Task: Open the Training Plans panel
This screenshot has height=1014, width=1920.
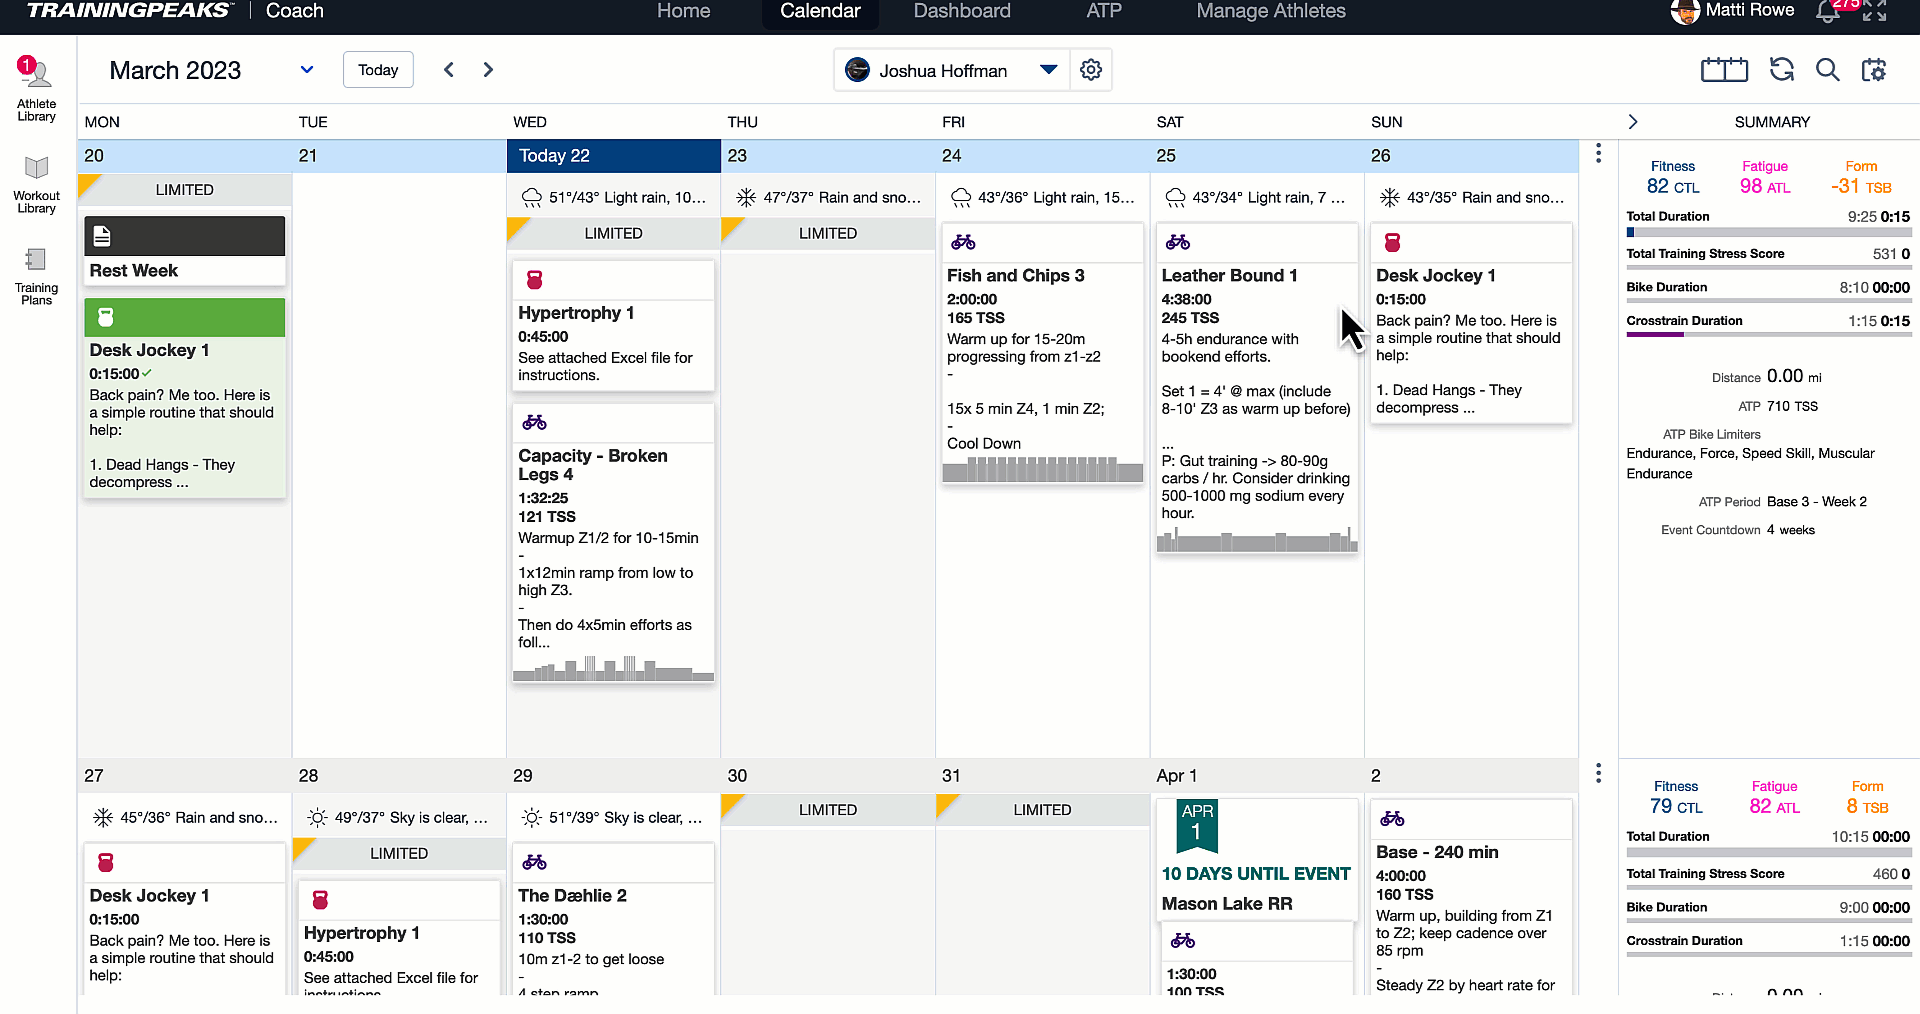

____

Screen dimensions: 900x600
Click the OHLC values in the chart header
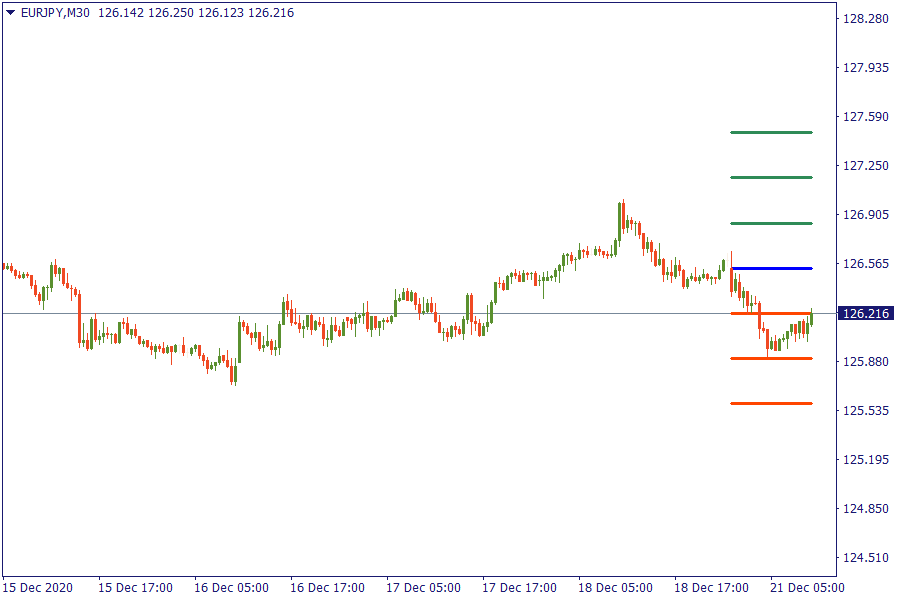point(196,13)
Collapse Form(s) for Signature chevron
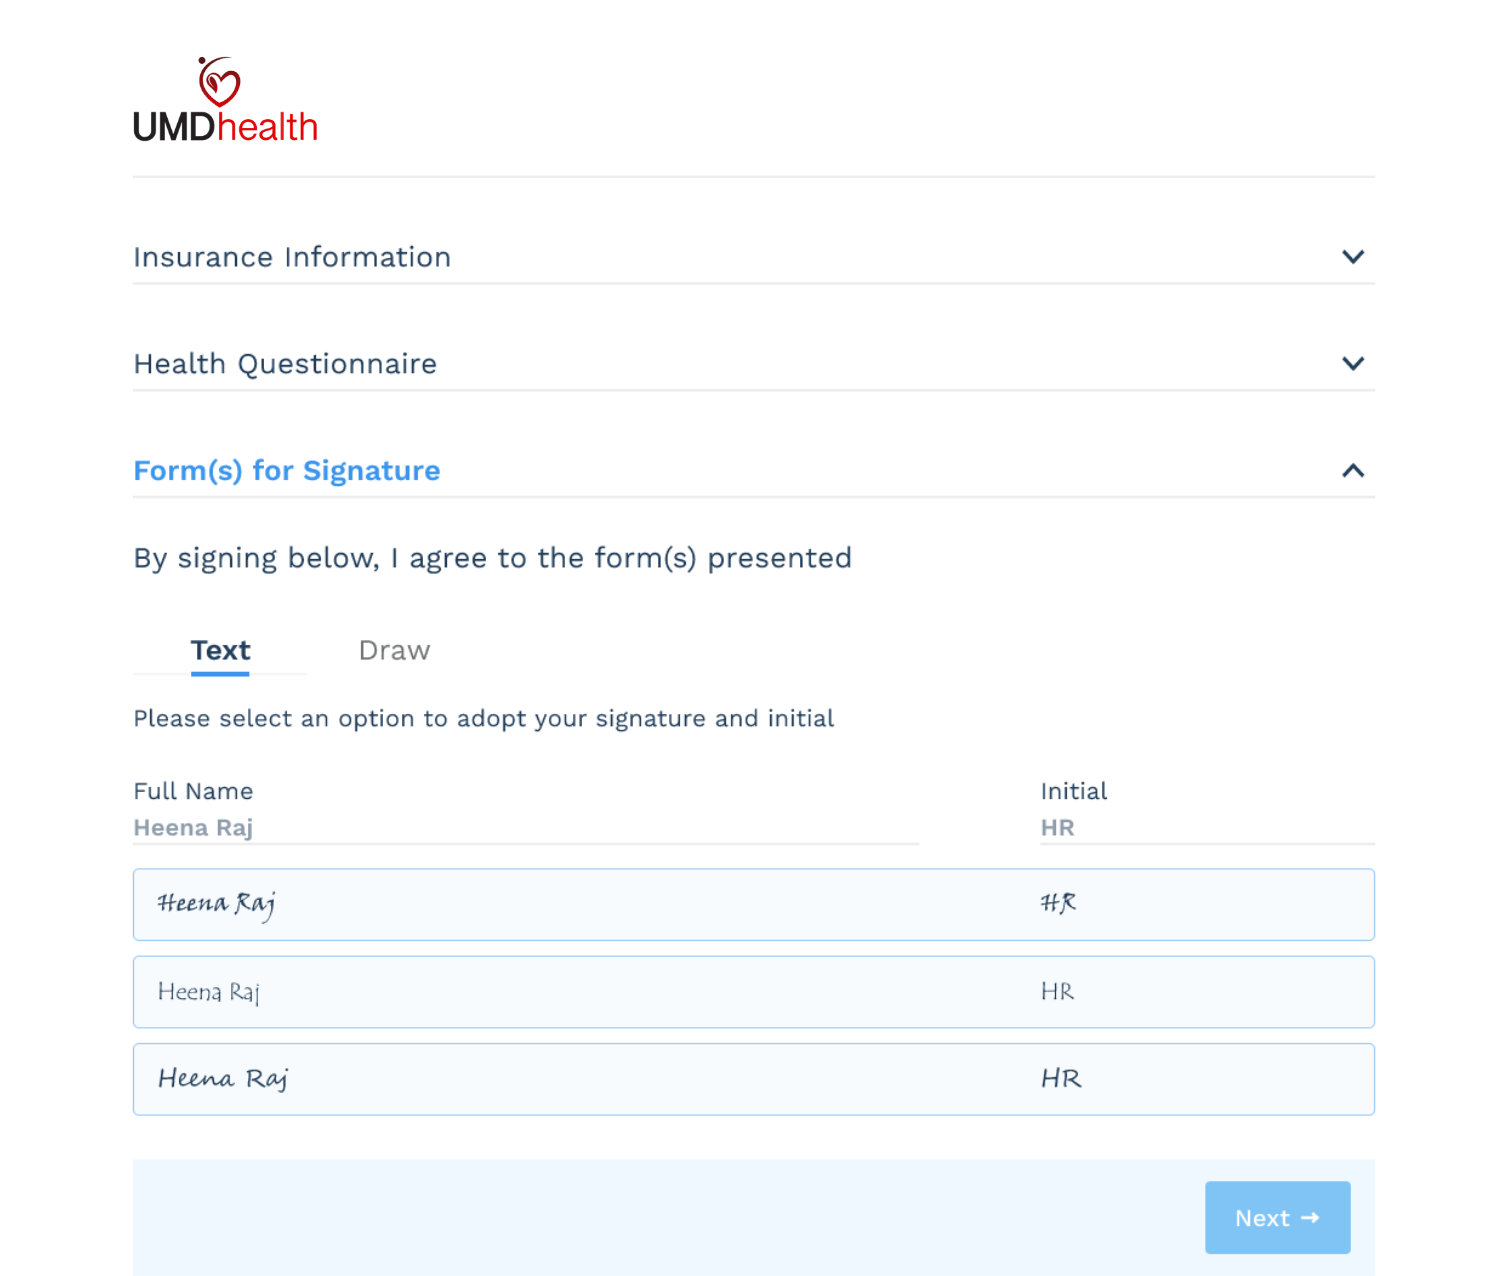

____

INSTRUCTIONS FOR THE TASK: Please give back exactly the lines of the listing above that run from the one containing "Task: Open the Training Plans panel" through the one containing "This screenshot has height=1014, width=1920.", and only those.

TASK RESULT:
Task: Open the Training Plans panel
This screenshot has height=1014, width=1920.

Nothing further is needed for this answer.